しかし、高級官僚が大臣の意向に反し、自ら管轄する業界に指示することは、公務員としての職務義務違反です。このことは、舛添氏の部下たちの働きかけもあったのでしょう、2008年10月10日、日本経済新聞が朝刊の一面で報じ、大臣に対して面従腹背の厚労官僚の姿が国民に曝されました。

 厚労省内の一部の官僚たちが舛添氏を応援したのは、07年8月の厚労大臣に就任後、誠実に勤務する姿が彼らの信頼を得たからです。

 当時、舛添氏は官僚の準備した資料に目を通し、自らの外部人脈も使い、厚労行政一般を勉強していました。官僚たちの説明を自分なりに理解し、わからないところは質問していました。地道な努力が舛添厚労大臣と厚労官僚の相互理解を深めたのです。

■医学部1500人増員の決定まで

 日本医師会など医療業界団体にとっての共通の敵は「規制緩和」でした。

 特に、医学部定員の増員は、将来的に自らのライバルを増やすことになりますから、絶対に承服できない話でした。

 彼らは舛添厚労大臣が、医学部定員増員を持ち出した途端に、一枚岩となって反対し始めました。

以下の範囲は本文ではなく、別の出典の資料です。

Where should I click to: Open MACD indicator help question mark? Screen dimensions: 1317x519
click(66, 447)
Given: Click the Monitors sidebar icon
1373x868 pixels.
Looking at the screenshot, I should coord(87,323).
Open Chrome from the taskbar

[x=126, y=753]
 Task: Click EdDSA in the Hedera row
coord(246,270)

 こうした「抵抗勢力」に対抗するには、世論を味方につけるしかありません。舛添氏にとって幸いだったのは、06年の福島県立大野病院産科医師逮捕事件以降、社会の医療への関心が高まっていたことです。現に、07年に民主党が躍進した参議院議員通常選挙では、医療が主要なテーマとなりました。

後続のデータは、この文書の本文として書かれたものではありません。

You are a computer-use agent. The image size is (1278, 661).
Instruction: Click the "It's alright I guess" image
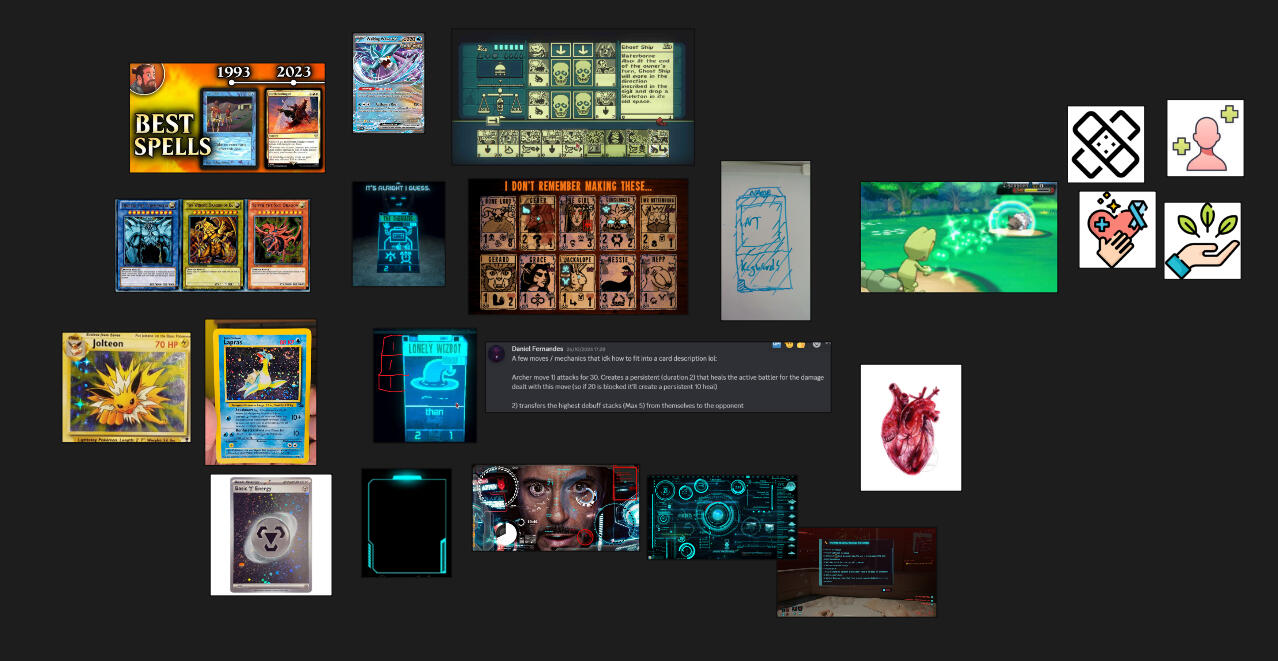pos(398,234)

 舛添氏が大臣に就任した時点で、すでに「医師不足」に対する社会的合意が形成されつつありました。

 当時の全国紙で「医療崩壊」、あるいは「医師不足」という単語を含む記事の推移を図に示します。舛添氏が厚労大臣を務めた期間は、「医師不足」や「医療崩壊」が連日のようにマスコミを賑わせていたことがわかります。

 さらに、08年10月には、東京都立墨東病院でたらい回しされた妊婦が死亡する事件が起こり、マスコミは連日のようにこの事件を報じていました。